# JOHN NELSON DARBY - Error of free will.



## Mayflower (Apr 15, 2007)

JOHN NELSON DARBY - Error of free will.
http://withchrist.org/darby.htm

Very interessed it is to read the view of DARBY on the free will, does anyone knwos his views on election and predestination ?


----------



## JM (Apr 15, 2007)

You might be interested in this thread.

I guess Darby debated Moody over these issues...


----------



## Mayflower (Apr 16, 2007)

JM said:


> You might be interested in this thread.
> 
> I guess Darby debated Moody over these issues...



Thanks!


----------



## AV1611 (Apr 16, 2007)

Mayflower said:


> JOHN NELSON DARBY - Error of free will.
> http://withchrist.org/darby.htm
> 
> Very interessed it is to read the view of DARBY on the free will, does anyone knwos his views on election and predestination ?

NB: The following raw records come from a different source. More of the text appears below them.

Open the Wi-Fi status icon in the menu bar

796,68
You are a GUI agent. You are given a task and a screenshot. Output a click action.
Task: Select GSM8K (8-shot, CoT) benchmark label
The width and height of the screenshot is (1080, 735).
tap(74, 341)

Darby was a great influence upon me when I first became a Christian


----------



## Reformed Covenanter (Jul 18, 2007)

JND seems to have been a very godly man, though harshly spoken of in Reformed circles. Crawford Gribben's book _Rapture Fiction_ deals with his views on free-will etc it some detail.


----------



## JM (Jul 18, 2007)

Daniel Ritchie said:


> JND seems to have been a very godly man, though harshly spoken of in Reformed circles. Crawford Gribben's book _Rapture Fiction_ deals with his views on free-will etc it some detail.





> *DARBY'S CHARACTER*
> 
> Any portraiture of Darby the man must be painted in sharp black and white tones, never in shades of gray. He was a man of incredible intensity. First and foremost, he was intensely committed to the gospel of Jesus Christ. It was his only love and all-consuming passion. He cared for little that this world had to offer. Though meticulous in personal cleanliness, for example, Darby wore only simple clothing and those to the point of shabbiness. It is said that on one occasion while he slept, some kindly friends seized the opportunity to substitute new clothing for old. Upon waking, Darby donned the new apparel without remark or even apparent notice.
> 
> ...


http://www.histable.com/JND.html

Like the old saying goes, 'men are often better then their theology.'

j


----------